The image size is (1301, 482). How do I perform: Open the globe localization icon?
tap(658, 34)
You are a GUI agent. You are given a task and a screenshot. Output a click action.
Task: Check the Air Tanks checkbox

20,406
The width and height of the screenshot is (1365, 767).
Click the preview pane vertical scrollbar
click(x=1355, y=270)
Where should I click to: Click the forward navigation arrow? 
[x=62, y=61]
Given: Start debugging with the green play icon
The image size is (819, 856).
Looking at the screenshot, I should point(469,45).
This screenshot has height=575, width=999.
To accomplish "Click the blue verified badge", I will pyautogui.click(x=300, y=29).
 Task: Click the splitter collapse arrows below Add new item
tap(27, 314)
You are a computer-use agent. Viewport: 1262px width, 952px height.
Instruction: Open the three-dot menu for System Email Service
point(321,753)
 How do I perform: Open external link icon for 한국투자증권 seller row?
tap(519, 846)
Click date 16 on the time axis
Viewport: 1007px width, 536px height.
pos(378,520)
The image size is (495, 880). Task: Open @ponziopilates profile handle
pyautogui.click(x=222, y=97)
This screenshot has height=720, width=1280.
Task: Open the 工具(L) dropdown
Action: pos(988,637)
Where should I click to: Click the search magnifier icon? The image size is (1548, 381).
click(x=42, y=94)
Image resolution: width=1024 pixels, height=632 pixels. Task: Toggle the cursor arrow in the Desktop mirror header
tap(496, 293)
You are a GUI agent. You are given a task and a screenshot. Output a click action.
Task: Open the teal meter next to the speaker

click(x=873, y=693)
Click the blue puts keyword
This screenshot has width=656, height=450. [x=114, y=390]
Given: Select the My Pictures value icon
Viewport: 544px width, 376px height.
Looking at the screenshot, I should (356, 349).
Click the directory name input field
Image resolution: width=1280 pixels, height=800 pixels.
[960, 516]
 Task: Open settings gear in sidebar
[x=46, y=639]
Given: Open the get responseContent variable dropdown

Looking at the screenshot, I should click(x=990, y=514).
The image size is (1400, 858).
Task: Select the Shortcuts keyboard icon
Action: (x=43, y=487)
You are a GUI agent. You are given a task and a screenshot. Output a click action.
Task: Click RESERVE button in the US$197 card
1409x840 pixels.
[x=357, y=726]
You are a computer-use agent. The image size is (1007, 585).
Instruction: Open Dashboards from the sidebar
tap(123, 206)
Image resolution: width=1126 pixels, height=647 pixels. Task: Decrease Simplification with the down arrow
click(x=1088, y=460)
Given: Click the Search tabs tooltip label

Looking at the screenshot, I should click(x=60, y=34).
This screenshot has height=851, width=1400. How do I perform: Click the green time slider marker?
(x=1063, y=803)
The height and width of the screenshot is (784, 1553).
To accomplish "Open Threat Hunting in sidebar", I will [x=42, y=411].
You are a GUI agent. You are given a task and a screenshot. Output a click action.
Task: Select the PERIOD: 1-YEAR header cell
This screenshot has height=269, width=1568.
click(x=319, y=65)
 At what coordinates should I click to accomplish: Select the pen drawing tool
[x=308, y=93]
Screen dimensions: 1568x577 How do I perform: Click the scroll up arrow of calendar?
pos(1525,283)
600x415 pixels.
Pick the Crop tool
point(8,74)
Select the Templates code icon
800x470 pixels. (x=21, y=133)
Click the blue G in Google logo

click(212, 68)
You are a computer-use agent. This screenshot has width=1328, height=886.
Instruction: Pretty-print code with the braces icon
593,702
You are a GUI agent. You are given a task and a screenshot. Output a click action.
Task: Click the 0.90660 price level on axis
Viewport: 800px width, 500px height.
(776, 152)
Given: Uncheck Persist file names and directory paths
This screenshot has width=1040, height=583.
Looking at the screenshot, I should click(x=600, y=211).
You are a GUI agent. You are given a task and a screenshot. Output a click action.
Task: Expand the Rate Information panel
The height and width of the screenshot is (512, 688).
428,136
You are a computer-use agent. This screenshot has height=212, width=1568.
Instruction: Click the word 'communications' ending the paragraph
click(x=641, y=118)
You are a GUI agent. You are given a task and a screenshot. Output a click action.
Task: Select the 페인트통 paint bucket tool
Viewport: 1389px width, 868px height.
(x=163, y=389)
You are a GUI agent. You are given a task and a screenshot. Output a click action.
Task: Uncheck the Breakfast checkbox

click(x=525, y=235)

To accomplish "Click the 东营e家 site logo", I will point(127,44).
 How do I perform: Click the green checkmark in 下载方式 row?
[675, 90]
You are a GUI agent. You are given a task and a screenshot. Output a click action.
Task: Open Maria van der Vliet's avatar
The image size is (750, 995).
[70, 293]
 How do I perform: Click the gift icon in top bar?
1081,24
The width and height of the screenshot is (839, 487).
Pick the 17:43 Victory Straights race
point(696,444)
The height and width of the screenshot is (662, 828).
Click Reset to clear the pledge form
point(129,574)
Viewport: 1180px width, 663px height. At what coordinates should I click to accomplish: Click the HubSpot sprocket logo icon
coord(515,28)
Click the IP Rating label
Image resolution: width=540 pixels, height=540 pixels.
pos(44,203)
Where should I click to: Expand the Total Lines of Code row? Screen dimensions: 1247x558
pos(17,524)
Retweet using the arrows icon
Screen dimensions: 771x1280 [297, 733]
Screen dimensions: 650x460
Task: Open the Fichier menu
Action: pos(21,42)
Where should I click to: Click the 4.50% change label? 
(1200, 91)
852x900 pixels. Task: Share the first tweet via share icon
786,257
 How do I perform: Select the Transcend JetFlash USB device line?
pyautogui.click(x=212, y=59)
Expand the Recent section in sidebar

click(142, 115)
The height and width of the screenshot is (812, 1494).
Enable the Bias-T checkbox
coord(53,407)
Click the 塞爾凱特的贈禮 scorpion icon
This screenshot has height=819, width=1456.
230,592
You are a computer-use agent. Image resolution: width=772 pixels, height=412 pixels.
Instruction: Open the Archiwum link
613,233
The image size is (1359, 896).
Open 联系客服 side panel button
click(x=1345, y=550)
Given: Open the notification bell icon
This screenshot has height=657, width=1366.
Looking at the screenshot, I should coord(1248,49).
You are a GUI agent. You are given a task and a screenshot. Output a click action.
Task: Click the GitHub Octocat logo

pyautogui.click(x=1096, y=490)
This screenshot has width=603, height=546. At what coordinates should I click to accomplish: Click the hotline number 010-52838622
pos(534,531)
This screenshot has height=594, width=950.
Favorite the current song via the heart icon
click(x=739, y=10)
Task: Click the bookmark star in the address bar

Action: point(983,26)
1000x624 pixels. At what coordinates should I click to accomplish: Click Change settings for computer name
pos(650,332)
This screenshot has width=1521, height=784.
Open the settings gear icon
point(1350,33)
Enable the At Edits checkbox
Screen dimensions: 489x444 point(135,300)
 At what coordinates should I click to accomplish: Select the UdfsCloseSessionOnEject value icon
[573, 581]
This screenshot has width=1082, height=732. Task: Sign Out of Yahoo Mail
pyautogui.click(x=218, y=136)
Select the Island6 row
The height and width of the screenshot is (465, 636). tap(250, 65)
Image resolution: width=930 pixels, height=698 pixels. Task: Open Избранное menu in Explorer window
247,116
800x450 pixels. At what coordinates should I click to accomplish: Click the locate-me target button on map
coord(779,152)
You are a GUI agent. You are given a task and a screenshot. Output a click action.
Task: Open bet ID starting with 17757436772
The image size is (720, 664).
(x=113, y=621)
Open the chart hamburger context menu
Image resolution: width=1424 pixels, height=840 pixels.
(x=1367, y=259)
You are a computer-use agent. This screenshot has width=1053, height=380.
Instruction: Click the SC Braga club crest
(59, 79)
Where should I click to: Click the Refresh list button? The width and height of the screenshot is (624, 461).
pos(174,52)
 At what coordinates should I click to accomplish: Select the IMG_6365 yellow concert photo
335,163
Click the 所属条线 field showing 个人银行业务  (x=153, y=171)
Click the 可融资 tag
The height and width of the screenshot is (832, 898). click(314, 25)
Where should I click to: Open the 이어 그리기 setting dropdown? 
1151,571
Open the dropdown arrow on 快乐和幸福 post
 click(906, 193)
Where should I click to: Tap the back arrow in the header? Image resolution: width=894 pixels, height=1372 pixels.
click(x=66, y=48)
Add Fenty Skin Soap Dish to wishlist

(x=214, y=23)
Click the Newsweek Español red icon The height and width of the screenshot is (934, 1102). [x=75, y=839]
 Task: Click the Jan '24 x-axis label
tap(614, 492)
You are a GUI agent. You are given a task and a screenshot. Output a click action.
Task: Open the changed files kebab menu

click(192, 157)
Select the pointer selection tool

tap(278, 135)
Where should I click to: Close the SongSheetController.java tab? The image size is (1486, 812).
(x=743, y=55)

:: WHAT THIS TASK INVOLVES ::
If a line of the entries holds the word "will", copy it out.

:: SOLUTION BELOW ::
To accomplish "Click the blue verified badge", I will pyautogui.click(x=300, y=29).
To accomplish "Open Threat Hunting in sidebar", I will [x=42, y=411].
To accomplish "Click the 东营e家 site logo", I will point(127,44).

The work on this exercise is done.